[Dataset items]
┌────────

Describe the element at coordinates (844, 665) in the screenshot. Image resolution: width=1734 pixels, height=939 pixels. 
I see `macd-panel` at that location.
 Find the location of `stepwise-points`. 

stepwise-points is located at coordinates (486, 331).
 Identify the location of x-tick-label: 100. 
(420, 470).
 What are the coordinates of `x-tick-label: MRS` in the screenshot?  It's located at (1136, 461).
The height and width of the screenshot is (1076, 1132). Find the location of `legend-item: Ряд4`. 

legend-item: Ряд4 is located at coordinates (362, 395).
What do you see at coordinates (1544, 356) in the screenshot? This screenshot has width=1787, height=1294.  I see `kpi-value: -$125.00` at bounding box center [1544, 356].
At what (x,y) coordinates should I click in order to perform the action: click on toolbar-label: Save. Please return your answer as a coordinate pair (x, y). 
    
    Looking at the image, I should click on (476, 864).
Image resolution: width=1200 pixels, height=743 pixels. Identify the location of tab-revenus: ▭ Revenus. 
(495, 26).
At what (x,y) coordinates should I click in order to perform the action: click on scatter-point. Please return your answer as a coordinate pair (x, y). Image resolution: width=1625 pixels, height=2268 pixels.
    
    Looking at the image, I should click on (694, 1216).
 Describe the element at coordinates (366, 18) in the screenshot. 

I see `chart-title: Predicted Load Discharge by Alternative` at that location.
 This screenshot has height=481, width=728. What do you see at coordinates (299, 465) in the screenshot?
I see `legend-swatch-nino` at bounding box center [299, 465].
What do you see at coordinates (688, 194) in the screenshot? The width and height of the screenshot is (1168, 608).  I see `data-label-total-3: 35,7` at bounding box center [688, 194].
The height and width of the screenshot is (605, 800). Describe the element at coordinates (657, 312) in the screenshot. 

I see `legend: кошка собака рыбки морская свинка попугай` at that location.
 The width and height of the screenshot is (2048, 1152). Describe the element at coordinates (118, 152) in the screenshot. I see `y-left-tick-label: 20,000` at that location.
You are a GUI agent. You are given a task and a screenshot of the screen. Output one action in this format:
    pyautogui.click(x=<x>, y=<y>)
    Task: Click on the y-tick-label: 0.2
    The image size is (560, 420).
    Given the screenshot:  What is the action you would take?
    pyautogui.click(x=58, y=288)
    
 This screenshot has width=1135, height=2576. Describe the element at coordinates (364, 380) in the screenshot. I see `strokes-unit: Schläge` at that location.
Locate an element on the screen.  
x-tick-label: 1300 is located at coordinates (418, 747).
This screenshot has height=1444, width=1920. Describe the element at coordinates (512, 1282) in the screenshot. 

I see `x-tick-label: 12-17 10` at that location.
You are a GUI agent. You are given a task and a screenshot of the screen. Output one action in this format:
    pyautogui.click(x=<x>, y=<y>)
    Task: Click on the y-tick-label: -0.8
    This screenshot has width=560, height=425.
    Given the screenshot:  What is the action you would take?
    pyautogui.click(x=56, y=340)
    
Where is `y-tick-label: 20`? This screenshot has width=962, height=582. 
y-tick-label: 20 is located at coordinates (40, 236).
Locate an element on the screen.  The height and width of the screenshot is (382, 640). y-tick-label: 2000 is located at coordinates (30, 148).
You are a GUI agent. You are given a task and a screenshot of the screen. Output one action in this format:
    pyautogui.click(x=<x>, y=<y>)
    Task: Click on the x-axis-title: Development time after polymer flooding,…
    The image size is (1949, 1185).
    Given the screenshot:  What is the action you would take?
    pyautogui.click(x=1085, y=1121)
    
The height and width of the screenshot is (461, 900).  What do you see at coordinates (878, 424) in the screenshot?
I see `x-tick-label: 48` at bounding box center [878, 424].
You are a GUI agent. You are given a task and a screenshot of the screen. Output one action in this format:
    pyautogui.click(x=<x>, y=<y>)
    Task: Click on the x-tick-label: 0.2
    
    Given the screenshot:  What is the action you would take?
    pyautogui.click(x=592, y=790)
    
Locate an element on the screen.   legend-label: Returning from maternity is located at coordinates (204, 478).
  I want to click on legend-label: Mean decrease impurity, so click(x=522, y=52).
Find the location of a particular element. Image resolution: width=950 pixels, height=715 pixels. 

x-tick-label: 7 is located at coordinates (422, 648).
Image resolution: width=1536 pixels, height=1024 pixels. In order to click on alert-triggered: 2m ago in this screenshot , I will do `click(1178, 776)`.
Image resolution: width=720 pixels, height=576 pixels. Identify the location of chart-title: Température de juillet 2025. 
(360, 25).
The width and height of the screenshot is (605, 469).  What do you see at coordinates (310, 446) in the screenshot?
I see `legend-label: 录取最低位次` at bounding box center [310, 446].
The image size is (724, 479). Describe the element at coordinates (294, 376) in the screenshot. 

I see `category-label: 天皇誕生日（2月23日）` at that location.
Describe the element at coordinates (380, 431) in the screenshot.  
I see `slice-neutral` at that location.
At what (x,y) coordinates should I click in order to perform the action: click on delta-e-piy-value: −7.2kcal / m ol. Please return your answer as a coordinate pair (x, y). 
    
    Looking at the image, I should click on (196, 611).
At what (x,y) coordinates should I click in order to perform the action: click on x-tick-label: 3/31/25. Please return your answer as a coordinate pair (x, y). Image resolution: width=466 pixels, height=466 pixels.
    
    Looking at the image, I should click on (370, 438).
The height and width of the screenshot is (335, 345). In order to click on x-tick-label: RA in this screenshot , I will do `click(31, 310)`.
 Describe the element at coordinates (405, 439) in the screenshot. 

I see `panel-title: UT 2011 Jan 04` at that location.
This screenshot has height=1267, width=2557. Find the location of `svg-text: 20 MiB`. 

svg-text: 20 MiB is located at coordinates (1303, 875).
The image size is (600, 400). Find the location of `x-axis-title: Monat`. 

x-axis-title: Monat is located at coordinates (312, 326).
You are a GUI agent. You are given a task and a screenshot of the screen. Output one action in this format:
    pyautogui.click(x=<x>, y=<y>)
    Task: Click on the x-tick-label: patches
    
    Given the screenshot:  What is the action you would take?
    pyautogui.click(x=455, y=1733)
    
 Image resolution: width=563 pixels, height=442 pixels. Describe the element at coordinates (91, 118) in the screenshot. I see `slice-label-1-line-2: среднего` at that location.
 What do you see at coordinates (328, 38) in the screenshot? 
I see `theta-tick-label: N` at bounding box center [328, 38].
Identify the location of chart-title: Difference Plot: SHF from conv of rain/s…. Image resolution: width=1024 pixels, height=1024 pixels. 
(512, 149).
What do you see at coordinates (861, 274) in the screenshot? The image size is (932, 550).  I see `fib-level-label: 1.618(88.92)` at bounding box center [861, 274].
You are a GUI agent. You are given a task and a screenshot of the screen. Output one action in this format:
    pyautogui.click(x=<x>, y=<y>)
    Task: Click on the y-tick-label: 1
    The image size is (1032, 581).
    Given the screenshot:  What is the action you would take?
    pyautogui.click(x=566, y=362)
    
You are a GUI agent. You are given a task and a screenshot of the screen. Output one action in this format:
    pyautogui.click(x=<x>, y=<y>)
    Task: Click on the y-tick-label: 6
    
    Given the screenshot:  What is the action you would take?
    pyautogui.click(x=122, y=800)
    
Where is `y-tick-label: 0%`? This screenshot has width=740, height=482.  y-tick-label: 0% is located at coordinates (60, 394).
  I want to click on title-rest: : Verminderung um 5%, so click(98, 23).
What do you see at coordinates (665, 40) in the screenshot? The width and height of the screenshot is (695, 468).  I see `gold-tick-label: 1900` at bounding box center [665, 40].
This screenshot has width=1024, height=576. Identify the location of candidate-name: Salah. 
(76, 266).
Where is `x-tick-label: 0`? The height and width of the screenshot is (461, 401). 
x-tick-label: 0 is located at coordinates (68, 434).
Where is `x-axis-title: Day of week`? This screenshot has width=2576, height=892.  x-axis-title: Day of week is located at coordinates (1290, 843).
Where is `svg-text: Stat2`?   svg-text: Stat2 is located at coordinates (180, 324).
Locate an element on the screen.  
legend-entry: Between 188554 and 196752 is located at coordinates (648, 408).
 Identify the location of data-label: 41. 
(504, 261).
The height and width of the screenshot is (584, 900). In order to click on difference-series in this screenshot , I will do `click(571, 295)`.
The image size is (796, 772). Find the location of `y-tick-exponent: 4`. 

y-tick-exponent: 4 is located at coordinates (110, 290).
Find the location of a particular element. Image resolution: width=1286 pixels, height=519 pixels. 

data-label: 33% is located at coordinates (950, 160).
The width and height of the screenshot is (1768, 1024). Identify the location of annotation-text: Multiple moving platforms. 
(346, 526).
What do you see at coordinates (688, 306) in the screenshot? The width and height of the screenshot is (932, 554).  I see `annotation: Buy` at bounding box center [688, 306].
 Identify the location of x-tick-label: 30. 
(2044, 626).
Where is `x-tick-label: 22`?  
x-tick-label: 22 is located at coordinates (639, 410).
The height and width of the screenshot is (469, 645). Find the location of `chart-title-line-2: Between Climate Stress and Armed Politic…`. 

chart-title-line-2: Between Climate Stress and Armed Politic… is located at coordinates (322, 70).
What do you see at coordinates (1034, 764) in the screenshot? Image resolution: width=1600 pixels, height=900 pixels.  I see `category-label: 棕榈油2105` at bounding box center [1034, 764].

└────────

• About this exercise
Reproduce verbatim the stretch of the items from the line containing "Identify the location of x-tick-label: 30." through the end of the items.

• Answer area
 Identify the location of x-tick-label: 30. 
(2044, 626).
Where is `x-tick-label: 22`?  
x-tick-label: 22 is located at coordinates (639, 410).
The height and width of the screenshot is (469, 645). Find the location of `chart-title-line-2: Between Climate Stress and Armed Politic…`. 

chart-title-line-2: Between Climate Stress and Armed Politic… is located at coordinates (322, 70).
What do you see at coordinates (1034, 764) in the screenshot? Image resolution: width=1600 pixels, height=900 pixels.  I see `category-label: 棕榈油2105` at bounding box center [1034, 764].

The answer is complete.